**Data to process**
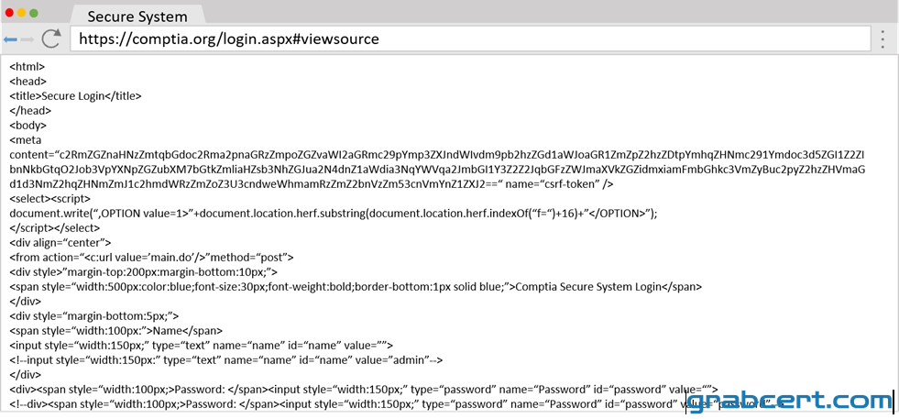Minimize the window with the yellow button
This screenshot has width=899, height=419.
[x=22, y=13]
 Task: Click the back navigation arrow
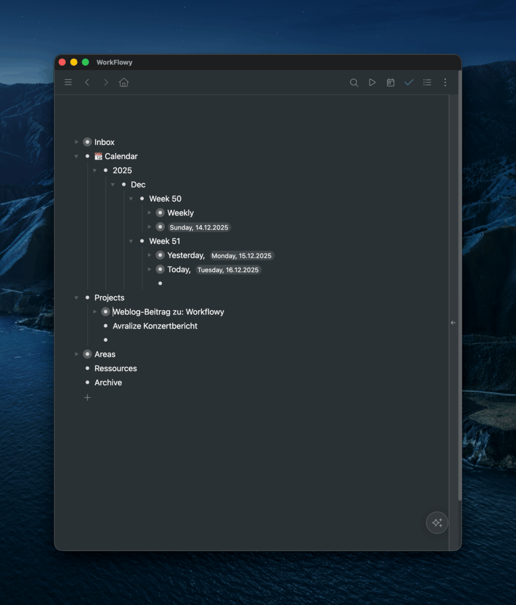click(x=87, y=83)
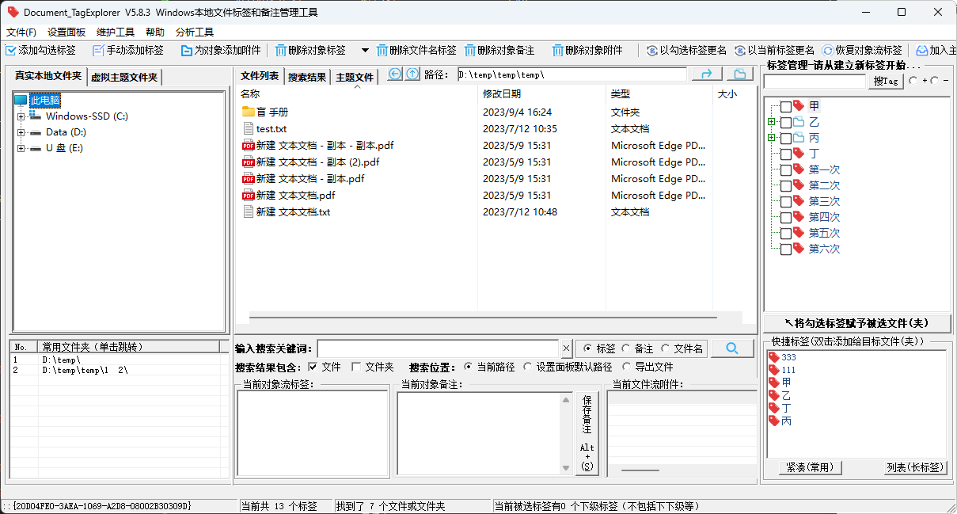Click the 删除对象标签 trash icon
957x514 pixels.
click(281, 51)
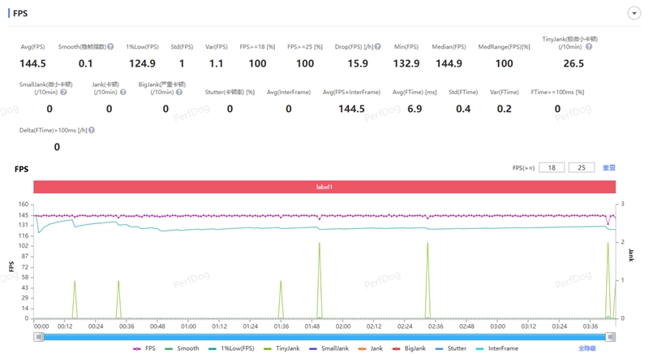Click the 重置 reset link
Viewport: 649px width, 354px height.
click(x=609, y=168)
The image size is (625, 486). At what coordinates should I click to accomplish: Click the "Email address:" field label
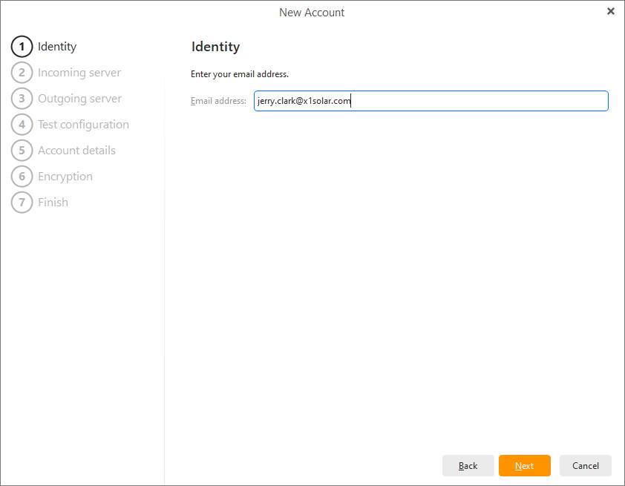218,101
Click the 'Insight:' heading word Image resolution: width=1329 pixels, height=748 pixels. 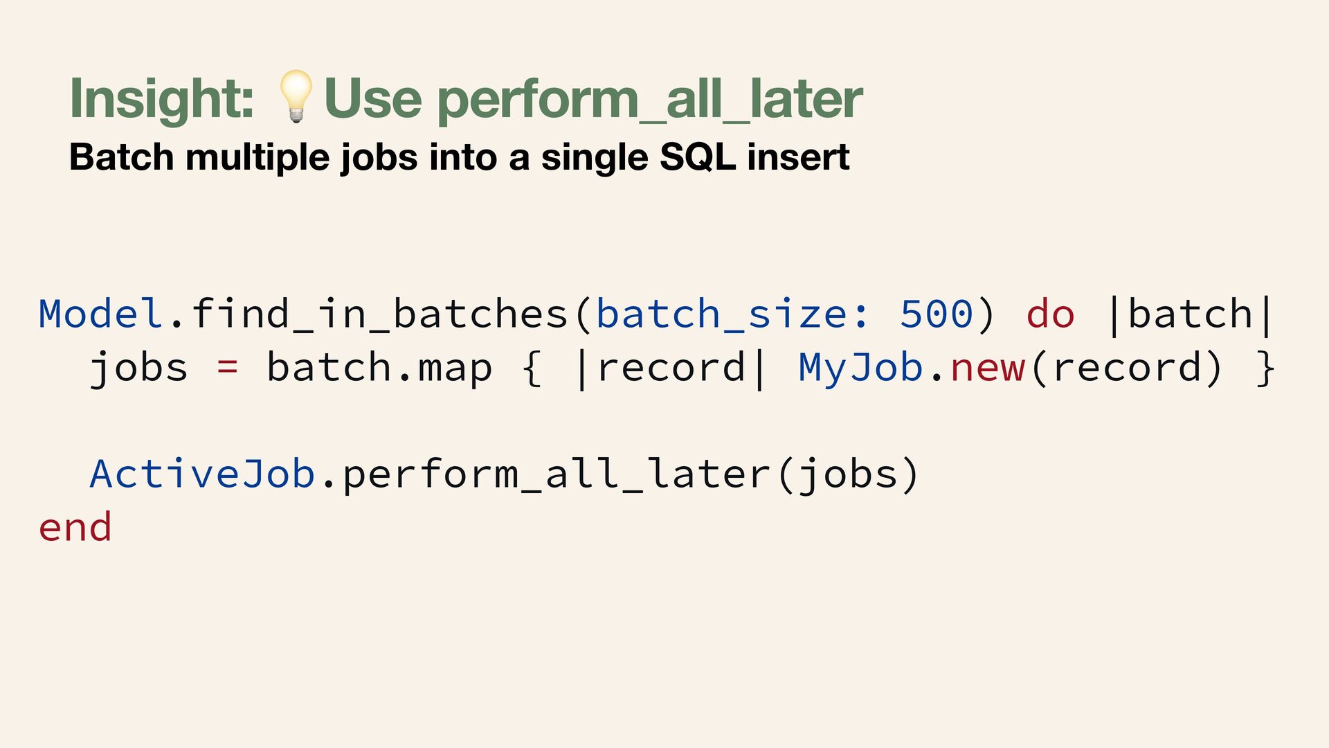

**What is being asked**
Do not copy pictures. Restate exactly the lines from the one containing "Task: Click the back navigation arrow" through the last line of the records.

**Answer box**
 Task: Click the back navigation arrow
click(x=87, y=83)
Click the 删除对象标签 trash icon
957x514 pixels.
click(281, 51)
Click the 重置 reset link
Viewport: 649px width, 354px height.
click(x=609, y=168)
The image size is (625, 486). At what coordinates should I click to accomplish: Click the "Email address:" field label
218,101
Click the 'Insight:' heading word Image resolution: width=1329 pixels, height=748 pixels. 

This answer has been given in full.